Characterizing susceptibility to phenotypic variations of psoriasis by comparing allelic association signals on chromosome 6

J Panko, University of Utah
Steven J. Schrodi, Celera, Inc
B Wong, University of Utah
K Callis, University of Utah
N Matsunami, University of Utah
M A. Cargill, Celera, Inc
G G. Krueger, University of Utah

Abstract

Though the existence of a genetic component of psoriasis can be easily observed, the genes predisposing patients to psoriasis and its varied morphologies remain largely unknown. Previous studies of psoriasis cases have shown disease linkage to many possible loci. The most highly significant of these has been linkage to the MHC region of chromosome 6p.

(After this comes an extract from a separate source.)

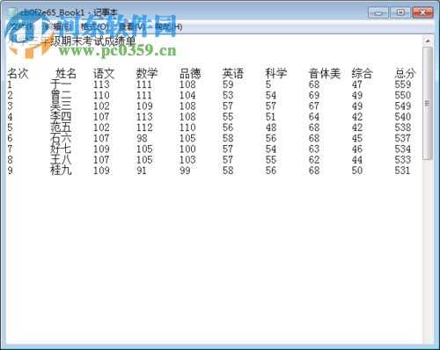The height and width of the screenshot is (350, 440).
Task: Close the cb0f2e65_Book1 Notepad window
Action: coord(422,13)
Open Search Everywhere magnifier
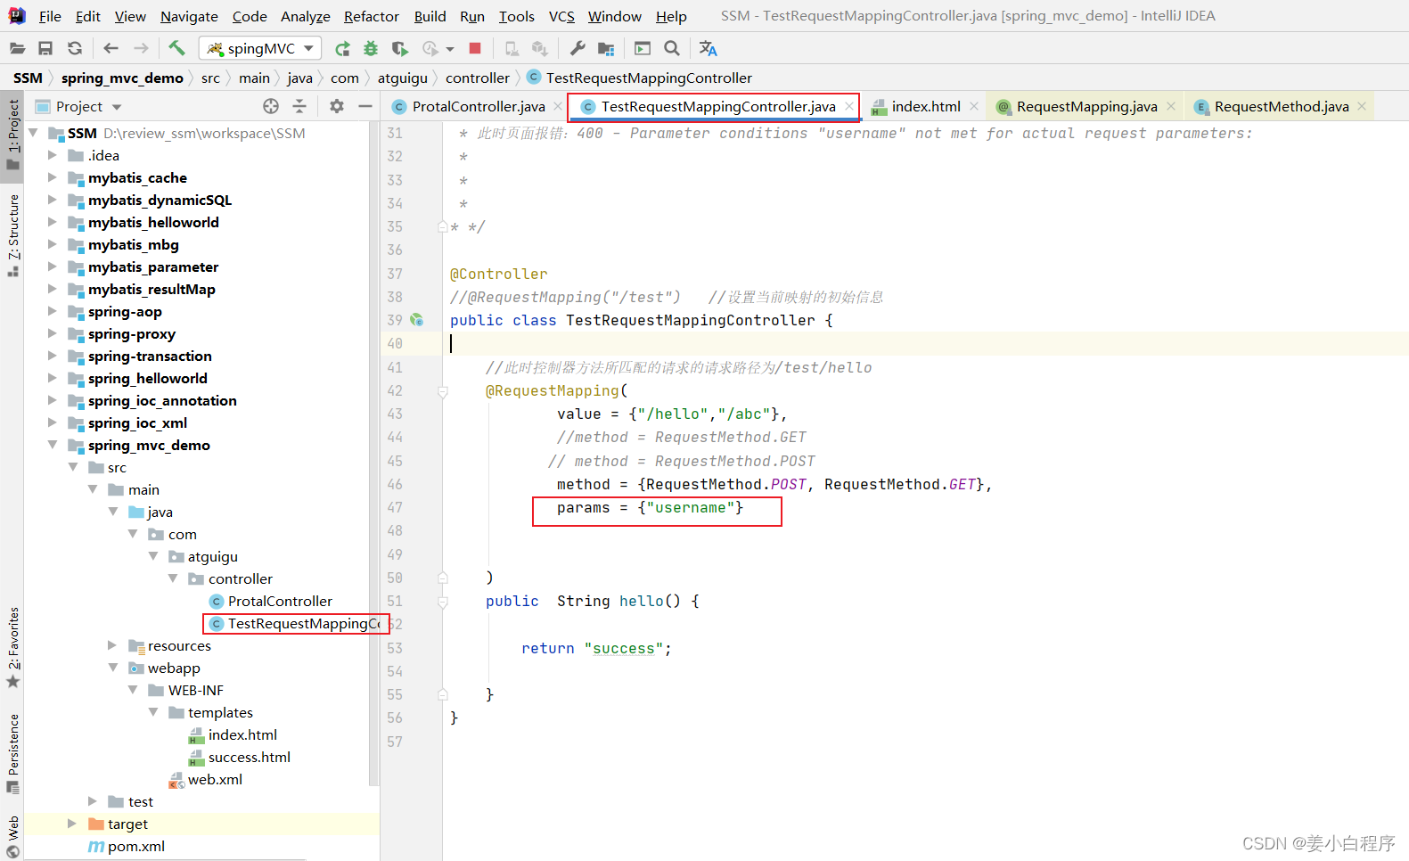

But, because psoriasis is a complex multi-genic disease with a variable expression pattern, it is unlikely that any one locus is responsible for all forms of psoriasis. We propose that when psoriasis cases are stratified into phenotypic pools, variants of psoriasis can more clearly differentiated from age and gender matched controls by comparing the allelic association peaks of markers on chromosome 6 between the two groups. For this analysis we collected phenotypic and genetic data using the Utah Psoriasis Initiative (UPI). The UPI was established to classify subtypes of psoriasis based upon observable and patient-reported characteristics. By stratifying psoriasis cases by known phenotypes of disease we can facilitate the identification of loci where cases vary more distinctly from controls and therefore begin to localize genes responsible for phenotypic characteristics of psoriasis.